Strategize to Succeed - Financial Planning for Life
David Blain, CFA is CEO and Founder of BlueSky Wealth Advisors, and author of "Invest in Your Life, Not Just your Portfolio."
Get rich quick? I have some ocean-front property in Arizona...
Investing money can often seem like the pursuit of the latest, hippest, shiniest object. “Top 10 funds!” “Put your money on Bitcoin!” “Gold is where it’s at!” It seems like someone is always promising a sure-fire way to get rich quick.
But investing doesn’t work like that. Investing is not about making money – it’s about growing it. A single, overnight investment will never turn $1,000 into $100,000. Success at investing comes from strategy, planning, and preparedness.
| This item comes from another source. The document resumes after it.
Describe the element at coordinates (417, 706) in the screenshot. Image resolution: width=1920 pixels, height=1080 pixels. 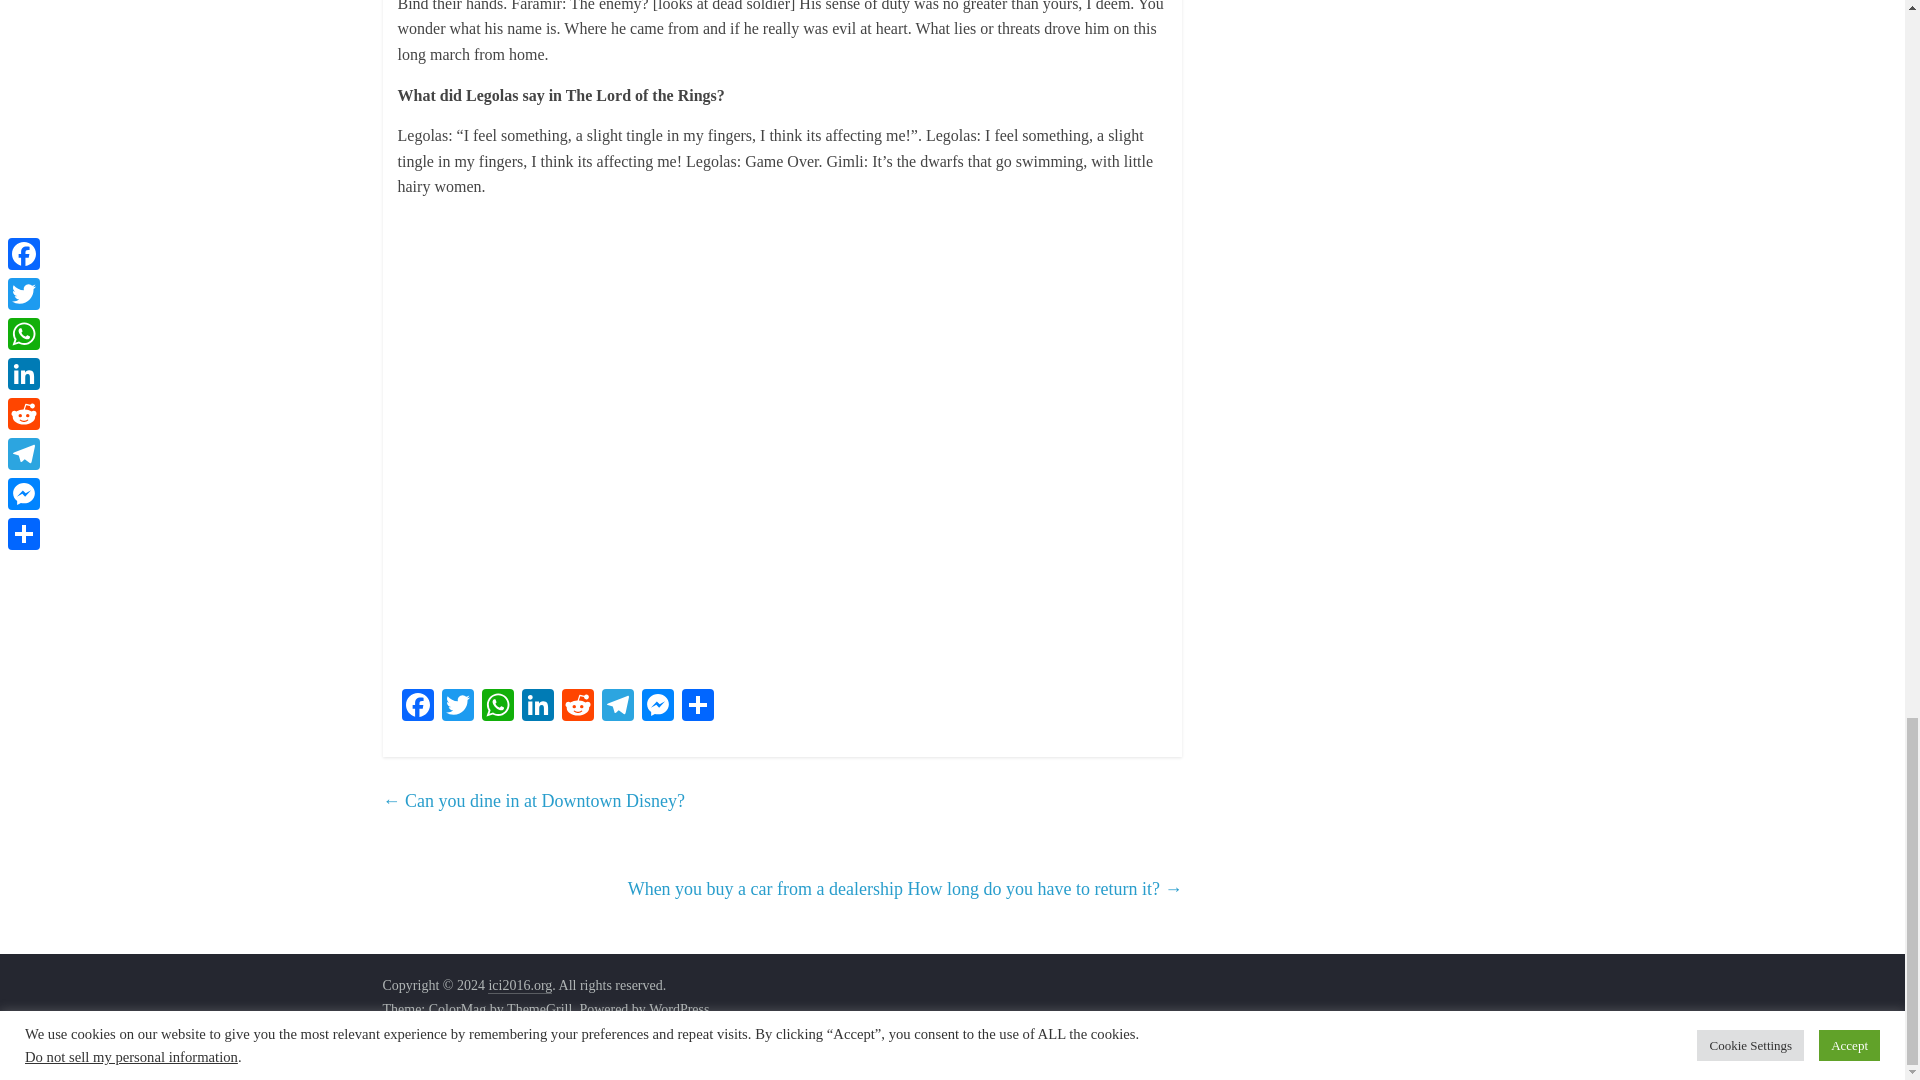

If it seems too good to be true, it probably is.
I am not saying that there shouldn’t be any risk in investing. Of course there will be! But like I learned during my days as a U.S. Army Ranger, face the world boldly, not blindly.
If you follow my blogs, you know by now that before my clients invest a penny, we carefully map out an investment strategy based on their goals. Because if we don’t understand where they want to go long and short term, we can’t put together a successful strategy.
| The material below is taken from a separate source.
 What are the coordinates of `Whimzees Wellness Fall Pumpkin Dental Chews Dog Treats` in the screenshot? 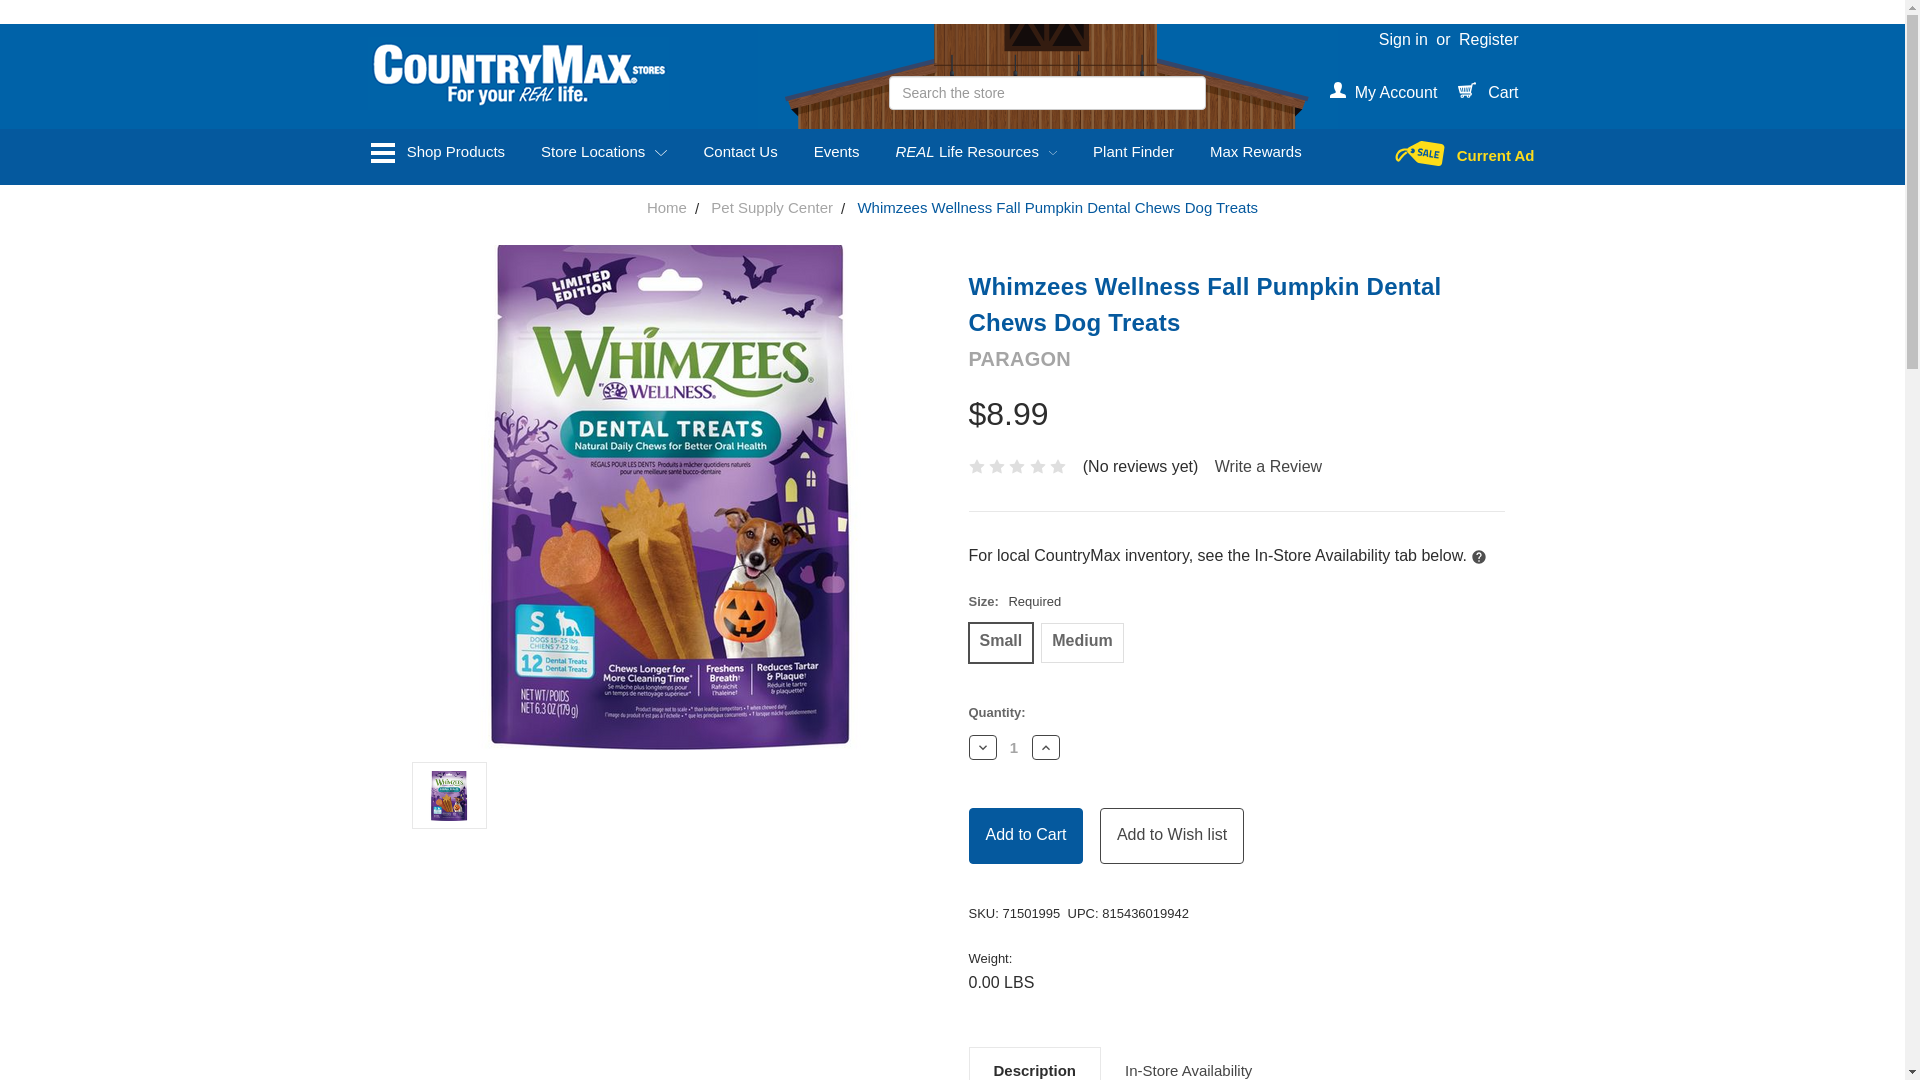 It's located at (449, 794).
Five foundational investment policies
If you have 10-year-old triplets you want to put through college in 8 years, you don’t have the luxury of making a riskier investment than you do if you’re going to retire in 25 years. It just makes sense to understand what you want to accomplish with your investments. To that end, consider:
- The purpose of the investment (Buying a house? Funding college? Retirement?)
- How long the money will be invested (Is it needed soon or not for decades?)
- The rate of return needed to achieve your goal (Calculate rates based on what you’ll need for a house down payment.)
- Your risk tolerance (Don’t change your strategy based on an emotional response; be prepared for changes.)
- Your risk capacity (Examine what’s going on in your life and determine what you can and cannot do with your investments)
Passive vs active investing
My golden rules: Do not count on Wall Street to be your friend and don’t concentrate assets in a single investment. Diversification is essential not only for your protection but for your portfolio’s strong performance.
Active investing. The myth is that active investing is the pathway to riches. Active investing involves professional pickers and prognosticators who keep an eagle eye on the performance of individual securities, with total vigilance, and decisive actions. Don’t try to outguess the market; even the professionals can’t do it. There are too many variables at play for someone to accurately predict the direction of the markets. They are right occasionally; so is a broken clock, twice a day.
Passive investing. The fact is you want to be a passive investor – have a plan, stick to it, favor index funds, tap into the prevailing power of the market, and don’t try to outwit it. And remember the benefits of a broadly diversified strategy.
Over long periods, stocks and bonds and different types of financial assets have provided a positive return over time. At Blue Sky, we use an Investment Worldview Approach to show clients how and why passive investment works.
I leave you with this: Prepare using the standards we’ve discussed, including setting goals, following your plan, examining your emotions and the risk involved, and having realistic expectations for the return on your investment. Careful preparation will help you know the drill and be able to proceed with confidence. Such is the power of preparedness: come what may, you are ready.